__Work to be completed__. Hunt through the lines below for the string "section" and copy each one that has it.

__Source records__.

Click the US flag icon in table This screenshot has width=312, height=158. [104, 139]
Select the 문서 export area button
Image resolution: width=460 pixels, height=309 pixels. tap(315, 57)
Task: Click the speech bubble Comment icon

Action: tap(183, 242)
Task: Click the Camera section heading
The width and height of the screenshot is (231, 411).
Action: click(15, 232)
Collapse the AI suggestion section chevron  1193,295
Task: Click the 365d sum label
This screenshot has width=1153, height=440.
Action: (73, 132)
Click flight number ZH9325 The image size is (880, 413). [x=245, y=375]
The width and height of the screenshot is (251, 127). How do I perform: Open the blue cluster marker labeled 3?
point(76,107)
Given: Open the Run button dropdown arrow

__Finished task__.
Task: Click the Camera section heading
Collapse the AI suggestion section chevron  1193,295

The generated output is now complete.